* _INPUT RECORDS_
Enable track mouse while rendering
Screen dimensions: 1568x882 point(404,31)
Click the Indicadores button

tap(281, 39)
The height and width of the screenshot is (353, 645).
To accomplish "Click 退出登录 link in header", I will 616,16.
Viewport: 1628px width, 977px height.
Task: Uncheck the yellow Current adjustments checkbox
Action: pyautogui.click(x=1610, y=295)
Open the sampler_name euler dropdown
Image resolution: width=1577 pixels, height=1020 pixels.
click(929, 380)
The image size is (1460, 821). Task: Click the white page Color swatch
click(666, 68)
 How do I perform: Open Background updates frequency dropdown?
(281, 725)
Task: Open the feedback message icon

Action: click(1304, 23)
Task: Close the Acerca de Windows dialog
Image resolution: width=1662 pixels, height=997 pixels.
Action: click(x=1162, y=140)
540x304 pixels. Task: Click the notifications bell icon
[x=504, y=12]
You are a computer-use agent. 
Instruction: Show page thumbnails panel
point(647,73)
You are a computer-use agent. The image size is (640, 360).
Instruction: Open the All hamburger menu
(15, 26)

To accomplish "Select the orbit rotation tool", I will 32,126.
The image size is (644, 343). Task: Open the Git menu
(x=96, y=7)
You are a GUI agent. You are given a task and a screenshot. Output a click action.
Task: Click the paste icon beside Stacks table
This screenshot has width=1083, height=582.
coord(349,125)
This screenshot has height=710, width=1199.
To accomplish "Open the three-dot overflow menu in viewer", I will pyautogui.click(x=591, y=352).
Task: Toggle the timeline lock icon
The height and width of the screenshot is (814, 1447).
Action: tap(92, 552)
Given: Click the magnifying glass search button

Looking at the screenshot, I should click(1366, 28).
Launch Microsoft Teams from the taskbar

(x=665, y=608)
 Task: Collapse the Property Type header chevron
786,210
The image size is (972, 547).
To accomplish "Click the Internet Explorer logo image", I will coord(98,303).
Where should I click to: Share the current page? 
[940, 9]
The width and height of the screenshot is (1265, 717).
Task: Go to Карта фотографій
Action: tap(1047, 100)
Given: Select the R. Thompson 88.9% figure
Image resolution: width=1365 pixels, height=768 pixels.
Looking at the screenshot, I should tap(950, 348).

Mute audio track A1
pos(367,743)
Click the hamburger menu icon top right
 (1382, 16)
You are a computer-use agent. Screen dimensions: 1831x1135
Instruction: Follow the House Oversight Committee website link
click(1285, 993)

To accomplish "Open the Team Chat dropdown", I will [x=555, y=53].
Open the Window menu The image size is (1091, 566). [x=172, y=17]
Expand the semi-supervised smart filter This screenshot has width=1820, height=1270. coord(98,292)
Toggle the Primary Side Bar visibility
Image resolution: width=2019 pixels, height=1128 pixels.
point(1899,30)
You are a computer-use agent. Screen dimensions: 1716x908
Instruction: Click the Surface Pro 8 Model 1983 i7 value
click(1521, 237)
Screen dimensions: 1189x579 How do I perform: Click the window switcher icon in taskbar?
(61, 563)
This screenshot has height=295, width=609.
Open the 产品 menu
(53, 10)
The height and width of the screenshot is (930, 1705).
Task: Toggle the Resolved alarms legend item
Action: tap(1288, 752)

* _PROBLEM STATEMENT_
Reproduce the listing above in full, word for word.

* _ANSWER TO THE EXERCISE_
Enable track mouse while rendering
Screen dimensions: 1568x882 point(404,31)
Click the Indicadores button

tap(281, 39)
The height and width of the screenshot is (353, 645).
To accomplish "Click 退出登录 link in header", I will 616,16.
Viewport: 1628px width, 977px height.
Task: Uncheck the yellow Current adjustments checkbox
Action: pyautogui.click(x=1610, y=295)
Open the sampler_name euler dropdown
Image resolution: width=1577 pixels, height=1020 pixels.
click(929, 380)
The image size is (1460, 821). Task: Click the white page Color swatch
click(666, 68)
 How do I perform: Open Background updates frequency dropdown?
(281, 725)
Task: Open the feedback message icon

Action: click(1304, 23)
Task: Close the Acerca de Windows dialog
Image resolution: width=1662 pixels, height=997 pixels.
Action: click(x=1162, y=140)
540x304 pixels. Task: Click the notifications bell icon
[x=504, y=12]
You are a computer-use agent. 
Instruction: Show page thumbnails panel
point(647,73)
You are a computer-use agent. The image size is (640, 360).
Instruction: Open the All hamburger menu
(15, 26)

To accomplish "Select the orbit rotation tool", I will 32,126.
The image size is (644, 343). Task: Open the Git menu
(x=96, y=7)
You are a GUI agent. You are given a task and a screenshot. Output a click action.
Task: Click the paste icon beside Stacks table
This screenshot has width=1083, height=582.
coord(349,125)
This screenshot has height=710, width=1199.
To accomplish "Open the three-dot overflow menu in viewer", I will pyautogui.click(x=591, y=352).
Task: Toggle the timeline lock icon
The height and width of the screenshot is (814, 1447).
Action: tap(92, 552)
Given: Click the magnifying glass search button

Looking at the screenshot, I should click(1366, 28).
Launch Microsoft Teams from the taskbar

(x=665, y=608)
 Task: Collapse the Property Type header chevron
786,210
The image size is (972, 547).
To accomplish "Click the Internet Explorer logo image", I will coord(98,303).
Where should I click to: Share the current page? 
[940, 9]
The width and height of the screenshot is (1265, 717).
Task: Go to Карта фотографій
Action: tap(1047, 100)
Given: Select the R. Thompson 88.9% figure
Image resolution: width=1365 pixels, height=768 pixels.
Looking at the screenshot, I should tap(950, 348).

Mute audio track A1
pos(367,743)
Click the hamburger menu icon top right
 (1382, 16)
You are a computer-use agent. Screen dimensions: 1831x1135
Instruction: Follow the House Oversight Committee website link
click(1285, 993)

To accomplish "Open the Team Chat dropdown", I will [x=555, y=53].
Open the Window menu The image size is (1091, 566). [x=172, y=17]
Expand the semi-supervised smart filter This screenshot has width=1820, height=1270. coord(98,292)
Toggle the Primary Side Bar visibility
Image resolution: width=2019 pixels, height=1128 pixels.
point(1899,30)
You are a computer-use agent. Screen dimensions: 1716x908
Instruction: Click the Surface Pro 8 Model 1983 i7 value
click(1521, 237)
Screen dimensions: 1189x579 How do I perform: Click the window switcher icon in taskbar?
(61, 563)
This screenshot has height=295, width=609.
Open the 产品 menu
(53, 10)
The height and width of the screenshot is (930, 1705).
Task: Toggle the Resolved alarms legend item
Action: tap(1288, 752)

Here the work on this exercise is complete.